В резервуарах, в которые внесли соответствующие антигены, показатели прибора составляют десятки микровольт. В резервуарах, в которые вместо антигена внесли раствор № 1 а, показатели прибора остаются низкими (К1).
В лунках, в которые внесли раствор № 1 б, реакция не происходит (К2).
Система реакции считается специфически положительной при наличии выраженной разницы между опытными и контрольными показателями не менее чем в 4 раза.
Хемилюминесцентная детекция ДОТ-анализа
Нитроцеллюлозные фильтры (d=5 см) с обработанными пробами после заключительного отмывания помещают на дно полистироловых кювет и вносят субстратную смесь. Пробы помещают в кюветах отделения люминометра и учитывают результаты, как указано выше.
Практическое использование. При использовании ХЛИА и ТИФА для лабораторной диагностики зооантропонозов оказалось, что ХЛИА несколько чувствительнее ТИФА (на один порядок). Для сравнения чувствительности и специфичности ХЛИА с общепринятыми серореакциями (А. Т. Яковлева и др., 1990) использовали представительную коллекцию микроорганизмов, включающую свыше 150 штаммов.

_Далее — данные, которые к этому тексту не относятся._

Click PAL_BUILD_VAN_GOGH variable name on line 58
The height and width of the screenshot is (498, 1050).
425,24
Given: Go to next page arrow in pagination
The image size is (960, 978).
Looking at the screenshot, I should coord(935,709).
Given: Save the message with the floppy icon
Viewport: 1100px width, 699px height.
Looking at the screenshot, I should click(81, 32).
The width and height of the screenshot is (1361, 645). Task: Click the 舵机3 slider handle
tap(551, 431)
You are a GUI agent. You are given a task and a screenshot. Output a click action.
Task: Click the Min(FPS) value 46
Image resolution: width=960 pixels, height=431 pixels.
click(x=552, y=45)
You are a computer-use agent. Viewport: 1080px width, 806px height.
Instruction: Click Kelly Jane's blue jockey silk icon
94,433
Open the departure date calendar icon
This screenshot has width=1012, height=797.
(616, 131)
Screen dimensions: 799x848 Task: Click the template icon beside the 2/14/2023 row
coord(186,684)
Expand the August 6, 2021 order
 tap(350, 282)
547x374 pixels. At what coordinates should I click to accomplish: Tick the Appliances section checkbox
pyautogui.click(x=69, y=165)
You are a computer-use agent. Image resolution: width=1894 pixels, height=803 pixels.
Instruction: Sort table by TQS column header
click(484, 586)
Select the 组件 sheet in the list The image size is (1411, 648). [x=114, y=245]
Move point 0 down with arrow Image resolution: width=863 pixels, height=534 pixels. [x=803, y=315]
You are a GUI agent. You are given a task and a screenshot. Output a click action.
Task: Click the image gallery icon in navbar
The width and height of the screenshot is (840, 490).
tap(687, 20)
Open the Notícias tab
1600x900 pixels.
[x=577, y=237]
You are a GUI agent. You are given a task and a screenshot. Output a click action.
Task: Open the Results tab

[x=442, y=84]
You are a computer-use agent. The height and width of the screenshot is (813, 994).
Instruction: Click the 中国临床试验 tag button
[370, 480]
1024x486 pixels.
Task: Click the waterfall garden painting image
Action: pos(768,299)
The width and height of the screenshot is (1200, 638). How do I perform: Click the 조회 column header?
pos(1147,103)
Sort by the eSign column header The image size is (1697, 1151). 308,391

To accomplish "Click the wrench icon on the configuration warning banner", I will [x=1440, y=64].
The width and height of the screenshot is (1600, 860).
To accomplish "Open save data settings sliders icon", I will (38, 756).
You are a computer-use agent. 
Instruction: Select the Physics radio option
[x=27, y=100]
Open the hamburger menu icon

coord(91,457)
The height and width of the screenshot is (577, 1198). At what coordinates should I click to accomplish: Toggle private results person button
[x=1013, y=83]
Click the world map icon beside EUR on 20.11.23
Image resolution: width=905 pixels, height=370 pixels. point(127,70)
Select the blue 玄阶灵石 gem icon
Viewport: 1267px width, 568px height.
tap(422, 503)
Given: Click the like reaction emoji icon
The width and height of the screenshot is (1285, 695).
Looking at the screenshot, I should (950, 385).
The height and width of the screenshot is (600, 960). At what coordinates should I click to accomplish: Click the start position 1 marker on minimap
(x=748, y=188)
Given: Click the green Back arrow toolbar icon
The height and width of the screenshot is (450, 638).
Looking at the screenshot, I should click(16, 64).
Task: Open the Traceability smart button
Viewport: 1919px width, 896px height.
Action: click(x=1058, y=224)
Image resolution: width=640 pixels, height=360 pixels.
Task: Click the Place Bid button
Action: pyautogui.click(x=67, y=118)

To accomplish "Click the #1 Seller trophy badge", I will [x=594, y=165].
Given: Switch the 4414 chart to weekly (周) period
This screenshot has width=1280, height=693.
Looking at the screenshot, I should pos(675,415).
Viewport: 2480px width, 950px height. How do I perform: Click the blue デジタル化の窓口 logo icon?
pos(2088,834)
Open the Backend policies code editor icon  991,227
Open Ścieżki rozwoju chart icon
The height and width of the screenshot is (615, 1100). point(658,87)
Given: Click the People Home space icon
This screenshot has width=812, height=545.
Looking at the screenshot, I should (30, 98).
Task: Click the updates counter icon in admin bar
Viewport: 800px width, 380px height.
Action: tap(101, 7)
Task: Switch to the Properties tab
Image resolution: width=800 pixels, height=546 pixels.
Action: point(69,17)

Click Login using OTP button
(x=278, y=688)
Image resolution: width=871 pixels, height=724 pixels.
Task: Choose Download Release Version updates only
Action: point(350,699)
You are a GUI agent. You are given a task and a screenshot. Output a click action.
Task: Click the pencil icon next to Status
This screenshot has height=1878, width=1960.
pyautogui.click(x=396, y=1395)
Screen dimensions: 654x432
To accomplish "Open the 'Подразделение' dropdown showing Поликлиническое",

Все проверенные в ХЛИА штаммы В. mallei, В. pseudomallei дали положительный результат в отличие от 25 близкородственных псевдомонад. При исследовании коллекции сибиреязвенных бацилл в ХЛИА наблюдали единичные ложноположительные результаты с В. subtilis, В. mycoides. По-видимому, при использовании более специфичных ПИК эти недостатки будут устранены.
Из 17 исследованных штаммов бруцелл и близкородственных микроорганизмов только с Y. enterocolitica 09 была зарегистрирована положительная реакция, что подтверждает давно установленный факт наличия антигенных связей между бруцеллами и иерсиниями.
ХЛИА был успешно применен в иммунодиагностике для исследования различного экспериментального и полевого патологического материала на присутствие специфических антигенов.
По эффективности обнаружения специфических антигенов ХЛИА несколько превышает РИГА и даже ТИФА.
ХЛИА оказался непригоден для исследования объектов окружающей среды (почвы, воды, смывов и др.) из-за фоновых помех, поэтому для индикации его использовать не следует.
При исследовании 503 образцов крови диких грызунов на наличие противочумных антител положительные результаты в ХЛИА получены в 11 случаях, в ТИФА — в 9. В этих тестах исследованы мелиоидозные антитела из сывороток 54 зараженных золотистых хомячков. Выявлено 50 и 48 серопозитивов. При анализе на антиген материала от 41 больного бруцеллезом находки составили в ХЛИА 35 и в ТИФА 31, от 96 работников мясокомбината — 61 и 53 соответственно.
Таким образом, ХЛИА можно использовать для иммунодиагностики бактериальных особо опасных инфекций.